Graças ao homem, o céu deixou de ser um local estranho e, em vez de uma zona inatingível, tornou-se um lugar lúdico aberto a novas experiências e emoções. Ao contrário da maioria das actividades radicais, que proporcionam adrenalina na descida, a Asa Delta proporciona adrenalina na subida. Poder subir mais e mais, ficar bem perto do céu e sentir o Mundo inteiro aos nossos pés é o desafio da Asa Delta!

      Em que consiste a modalidade?

  O praticante de Asa Delta salta de uma rampa colocada no alto de uma montanha, preso ao cinto de uma asa delta, e plana suavemente à procura de correntes de ar quente ascendentes (conhecidas como correntes térmicas). No final regressa para um local próximo, normalmente um descampado no sopé da mesma montanha de onde partiu.

   Existe, também, o chamado voo "cross country", que começa numa cidade e termina num local distante do ponto de partida. Quem já experimentou esta modalidade afirma que a emoção do voo está em usar as forças da Natureza (térmicas, ventos, nuvens) para ser transportado a grandes alturas.

A Asa Delta requer boas aptidões físicas e uma certa preparação intelectual, porque a sua prática exige um domínio perfeito de um grande número de conhecimentos, bem como dos próprios reflexos do praticante. O espaço, o vento, a variação de posição colocam-no, constantemente, numa situação crítica que requer uma multiplicidade de aptidões e uma perfeita coordenação dos reflexos.

  A idade mínima para a prática desta modalidade varia mas anda à volta dos 14 anos.
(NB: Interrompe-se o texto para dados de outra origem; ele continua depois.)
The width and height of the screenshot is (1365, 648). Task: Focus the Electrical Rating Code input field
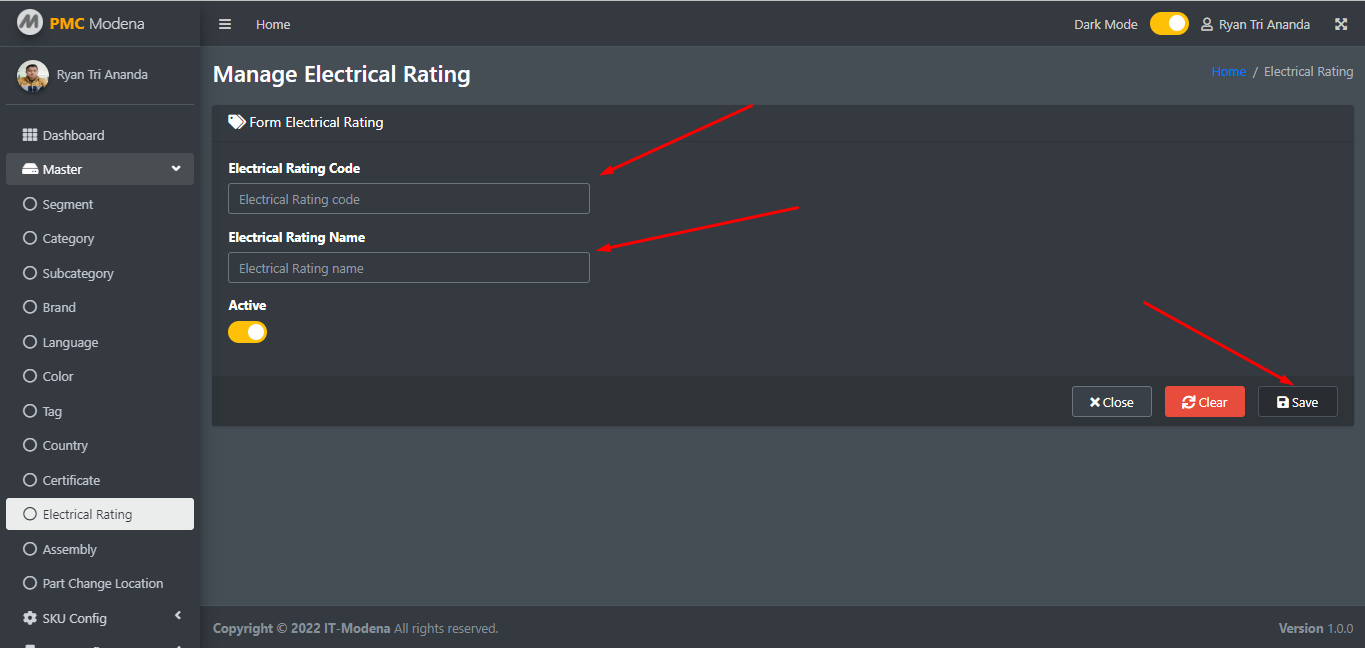(x=409, y=199)
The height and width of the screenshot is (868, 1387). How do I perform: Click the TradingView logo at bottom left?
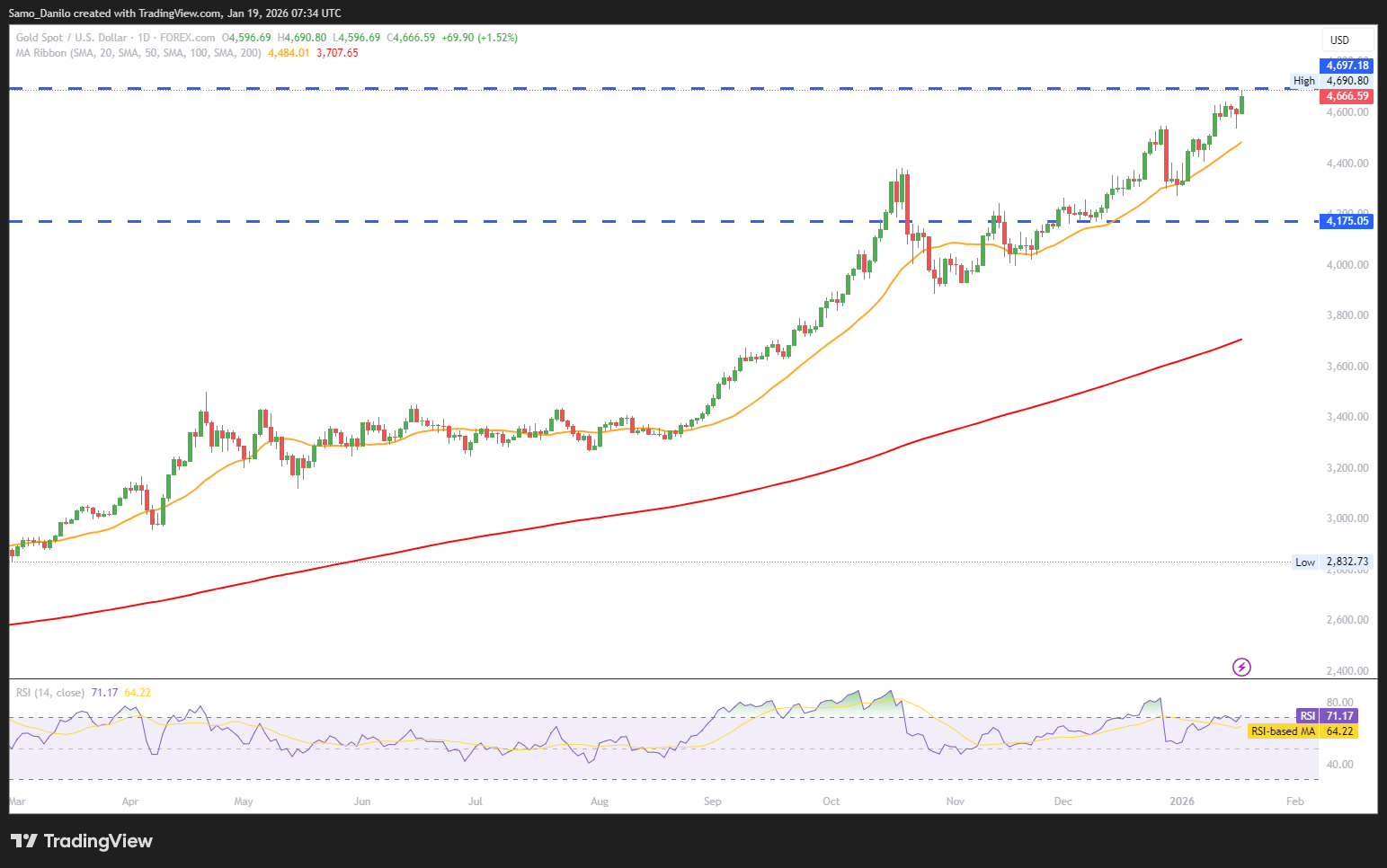click(82, 841)
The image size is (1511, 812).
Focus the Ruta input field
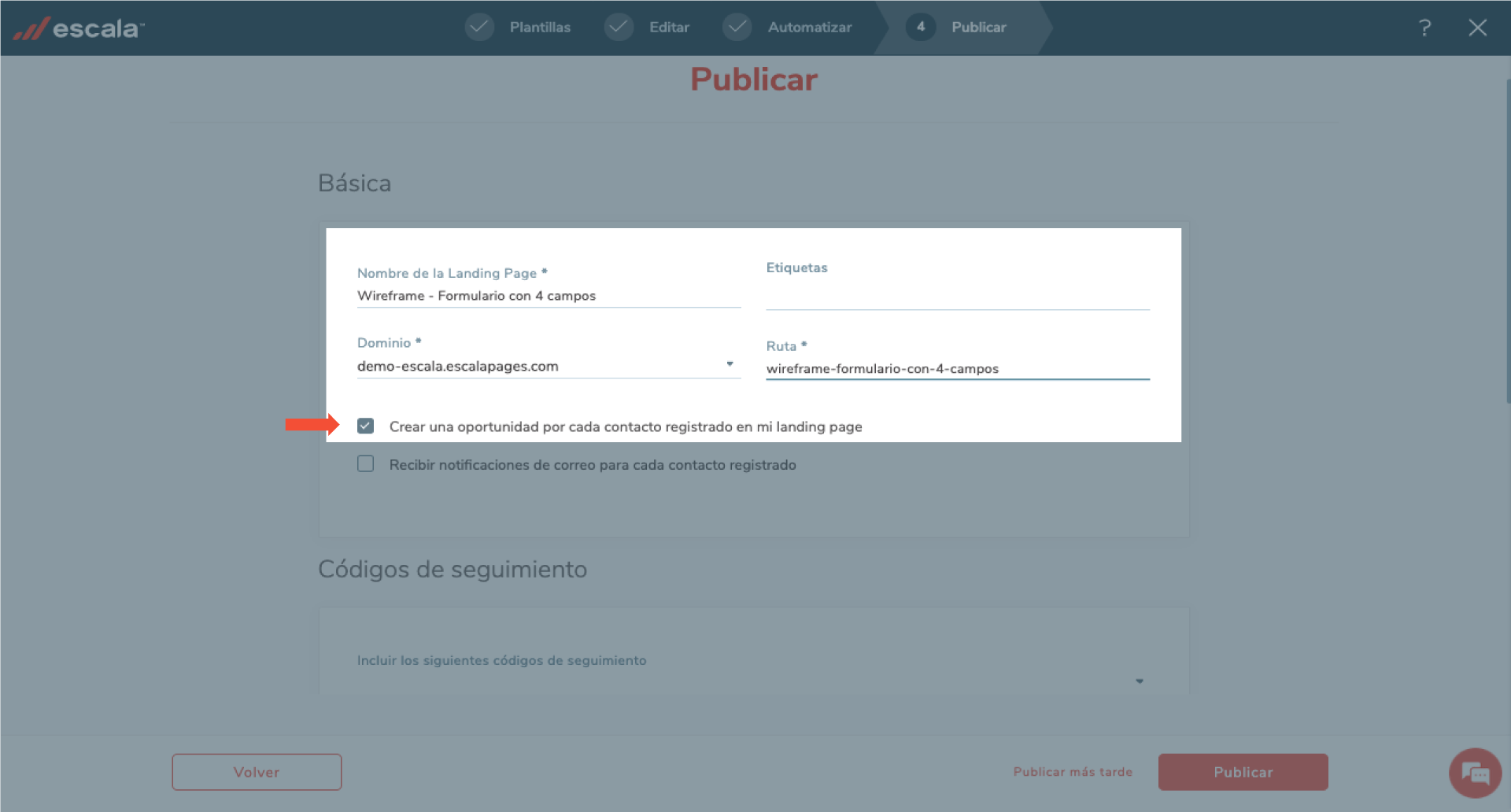pyautogui.click(x=957, y=369)
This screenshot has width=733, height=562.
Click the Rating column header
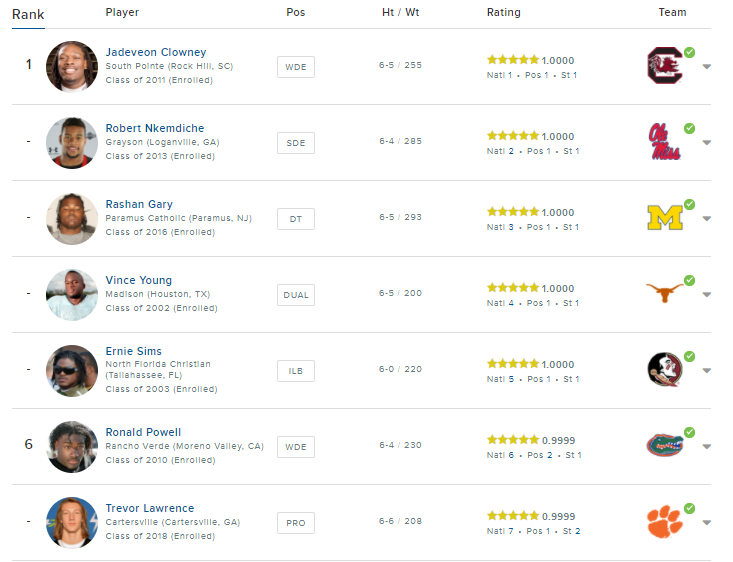[503, 13]
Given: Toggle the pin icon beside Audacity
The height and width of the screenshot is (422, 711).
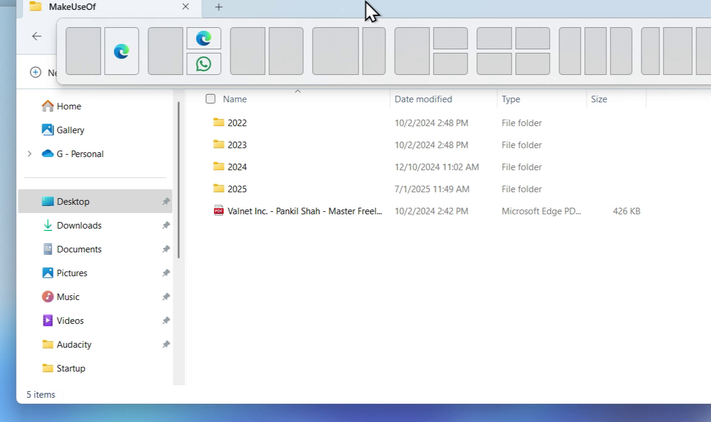Looking at the screenshot, I should 166,345.
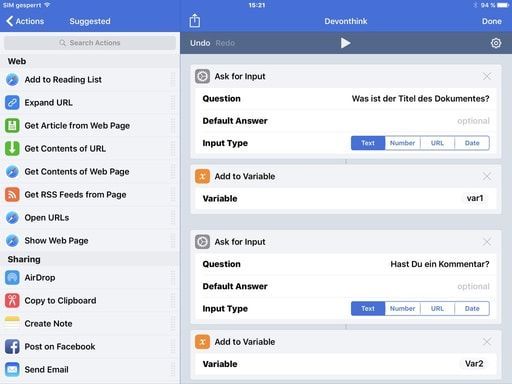Switch to the Suggested tab
This screenshot has height=384, width=512.
(90, 21)
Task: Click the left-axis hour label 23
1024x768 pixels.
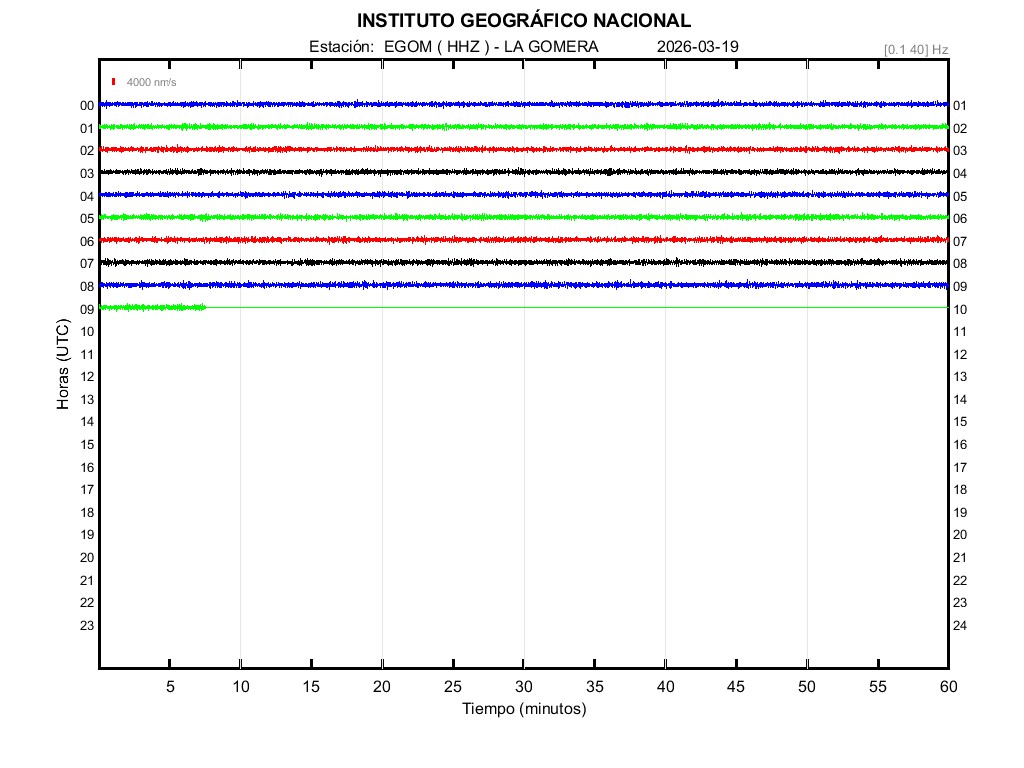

  Para praticar Asa Delta deve-se saber respeitar a Natureza e os seus elementos. É preciso saber reconhecer quando as condições meteorológicas não estão boas para o voo e respeitar os limites do ser humano.

   A maioria dos acidentes é provocada pelos próprios pilotos, por negligência, desafio das condições climáticas e desprezo pelas regras de segurança de voo. Antes de começar a prática de Asa Delta, deve-se aprender todas as regras para evitar situações perigosas.
 

Como começar a praticar de forma segura?


 

 

 

Para se praticar voo livre é necessário frequentar um curso, pois são necessários conhecimentos profundos de meteorologia, aerodinâmica e regras de pilotagem.

    Deve procurar-se uma boa escola de voo com um instrutor reconhecido pela associação ou clube.    

   O curso de voo começa sempre no chão, onde se aprende a carregar a asa e onde se tem aulas teóricas sobre o equipamento, micro meteorologia, situações de voo, situações de emergência e mecânica de voo.

    Depois de muito treino e com a certeza de que já conhecemos todas as técnicas, já se pode receber um diploma numa rampa de descolagem

 Mesmo depois de formado, o instrutor ainda deve acompanhar o formando durante os primeiros voos. Para terminar o curso é necessário fazer um exame teórico.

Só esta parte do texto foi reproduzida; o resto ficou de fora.